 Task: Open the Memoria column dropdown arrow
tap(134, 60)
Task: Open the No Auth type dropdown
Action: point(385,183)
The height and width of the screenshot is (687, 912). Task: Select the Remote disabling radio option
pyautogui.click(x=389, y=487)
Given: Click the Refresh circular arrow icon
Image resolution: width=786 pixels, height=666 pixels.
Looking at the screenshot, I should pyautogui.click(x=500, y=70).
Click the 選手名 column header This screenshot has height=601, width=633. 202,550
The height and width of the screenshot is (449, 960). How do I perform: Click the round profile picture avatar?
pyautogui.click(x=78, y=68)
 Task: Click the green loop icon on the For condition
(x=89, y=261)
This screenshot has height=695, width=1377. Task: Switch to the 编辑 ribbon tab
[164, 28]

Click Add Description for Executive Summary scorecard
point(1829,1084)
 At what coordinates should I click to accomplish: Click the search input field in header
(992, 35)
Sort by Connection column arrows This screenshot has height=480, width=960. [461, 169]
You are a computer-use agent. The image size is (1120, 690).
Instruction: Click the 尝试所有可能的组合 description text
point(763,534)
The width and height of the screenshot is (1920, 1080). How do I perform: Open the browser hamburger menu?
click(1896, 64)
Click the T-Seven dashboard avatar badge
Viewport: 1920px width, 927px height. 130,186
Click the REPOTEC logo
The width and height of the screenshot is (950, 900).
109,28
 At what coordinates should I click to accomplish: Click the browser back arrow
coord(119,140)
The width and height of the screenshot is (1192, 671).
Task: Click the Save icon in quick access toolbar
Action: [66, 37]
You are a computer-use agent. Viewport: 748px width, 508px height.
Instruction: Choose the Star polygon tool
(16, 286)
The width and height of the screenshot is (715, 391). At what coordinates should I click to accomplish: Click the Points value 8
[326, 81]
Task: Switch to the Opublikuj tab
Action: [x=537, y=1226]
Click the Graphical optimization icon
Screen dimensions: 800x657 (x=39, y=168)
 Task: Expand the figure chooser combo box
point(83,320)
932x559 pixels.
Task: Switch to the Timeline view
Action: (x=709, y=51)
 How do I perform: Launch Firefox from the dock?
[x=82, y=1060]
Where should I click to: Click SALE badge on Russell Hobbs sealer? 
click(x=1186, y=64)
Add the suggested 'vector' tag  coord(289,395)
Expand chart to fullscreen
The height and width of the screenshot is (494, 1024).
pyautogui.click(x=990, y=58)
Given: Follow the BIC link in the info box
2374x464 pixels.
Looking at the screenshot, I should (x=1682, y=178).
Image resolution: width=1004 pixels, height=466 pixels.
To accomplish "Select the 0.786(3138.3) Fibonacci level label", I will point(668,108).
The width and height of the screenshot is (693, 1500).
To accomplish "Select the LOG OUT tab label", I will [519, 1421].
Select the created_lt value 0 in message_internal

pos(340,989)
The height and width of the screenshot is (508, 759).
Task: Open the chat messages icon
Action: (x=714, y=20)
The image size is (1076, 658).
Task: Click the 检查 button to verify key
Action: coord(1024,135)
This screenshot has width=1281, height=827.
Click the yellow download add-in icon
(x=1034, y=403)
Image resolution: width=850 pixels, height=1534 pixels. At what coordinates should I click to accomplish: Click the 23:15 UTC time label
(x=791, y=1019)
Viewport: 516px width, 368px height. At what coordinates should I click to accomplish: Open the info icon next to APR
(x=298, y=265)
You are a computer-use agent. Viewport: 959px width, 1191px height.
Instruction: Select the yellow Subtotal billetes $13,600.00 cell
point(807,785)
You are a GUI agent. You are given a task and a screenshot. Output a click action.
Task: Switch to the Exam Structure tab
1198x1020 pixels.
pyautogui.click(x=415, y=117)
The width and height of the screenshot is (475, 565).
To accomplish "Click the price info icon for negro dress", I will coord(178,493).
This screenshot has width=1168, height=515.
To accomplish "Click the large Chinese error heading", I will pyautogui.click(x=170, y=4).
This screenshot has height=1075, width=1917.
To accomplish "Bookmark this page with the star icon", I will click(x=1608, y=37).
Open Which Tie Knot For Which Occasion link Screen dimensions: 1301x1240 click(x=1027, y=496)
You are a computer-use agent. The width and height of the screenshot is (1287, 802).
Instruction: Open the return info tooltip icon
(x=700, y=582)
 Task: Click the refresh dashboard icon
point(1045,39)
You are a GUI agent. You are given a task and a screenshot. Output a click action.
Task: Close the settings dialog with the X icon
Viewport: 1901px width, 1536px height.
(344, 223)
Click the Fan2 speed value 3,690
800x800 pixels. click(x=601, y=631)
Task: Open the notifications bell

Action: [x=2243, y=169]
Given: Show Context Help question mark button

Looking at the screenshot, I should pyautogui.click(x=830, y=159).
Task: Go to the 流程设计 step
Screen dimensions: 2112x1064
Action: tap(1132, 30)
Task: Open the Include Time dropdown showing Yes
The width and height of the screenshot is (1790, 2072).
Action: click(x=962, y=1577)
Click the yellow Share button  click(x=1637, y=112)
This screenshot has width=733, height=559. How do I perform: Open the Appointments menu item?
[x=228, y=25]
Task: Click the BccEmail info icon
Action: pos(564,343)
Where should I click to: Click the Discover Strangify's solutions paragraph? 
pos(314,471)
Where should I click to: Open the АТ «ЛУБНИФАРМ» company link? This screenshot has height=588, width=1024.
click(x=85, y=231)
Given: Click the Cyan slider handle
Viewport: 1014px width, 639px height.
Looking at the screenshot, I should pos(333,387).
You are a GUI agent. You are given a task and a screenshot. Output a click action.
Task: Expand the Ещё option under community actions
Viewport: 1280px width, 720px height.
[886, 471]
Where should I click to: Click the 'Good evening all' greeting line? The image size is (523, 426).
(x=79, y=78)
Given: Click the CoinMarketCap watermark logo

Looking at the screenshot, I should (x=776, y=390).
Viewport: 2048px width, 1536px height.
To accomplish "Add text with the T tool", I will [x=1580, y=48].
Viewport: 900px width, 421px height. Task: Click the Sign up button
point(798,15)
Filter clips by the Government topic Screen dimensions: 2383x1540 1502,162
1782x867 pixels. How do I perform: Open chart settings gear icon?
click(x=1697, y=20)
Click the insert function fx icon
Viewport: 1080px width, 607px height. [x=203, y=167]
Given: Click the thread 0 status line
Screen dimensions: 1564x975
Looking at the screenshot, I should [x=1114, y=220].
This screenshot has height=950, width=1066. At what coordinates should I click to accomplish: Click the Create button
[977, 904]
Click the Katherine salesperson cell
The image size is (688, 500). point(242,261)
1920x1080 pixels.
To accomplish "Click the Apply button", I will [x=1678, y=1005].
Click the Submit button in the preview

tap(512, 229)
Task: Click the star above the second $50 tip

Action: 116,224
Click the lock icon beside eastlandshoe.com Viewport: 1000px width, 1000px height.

(Aim): Take the records from the line that has "Select the created_lt" through the line that has "(x=1034, y=403)" and write those lines out again with "yellow" changed to "orange", leaving everything else as it is.

(Solution to this problem):
Select the created_lt value 0 in message_internal

pos(340,989)
The height and width of the screenshot is (508, 759).
Task: Open the chat messages icon
Action: (x=714, y=20)
The image size is (1076, 658).
Task: Click the 检查 button to verify key
Action: coord(1024,135)
This screenshot has width=1281, height=827.
Click the orange download add-in icon
(x=1034, y=403)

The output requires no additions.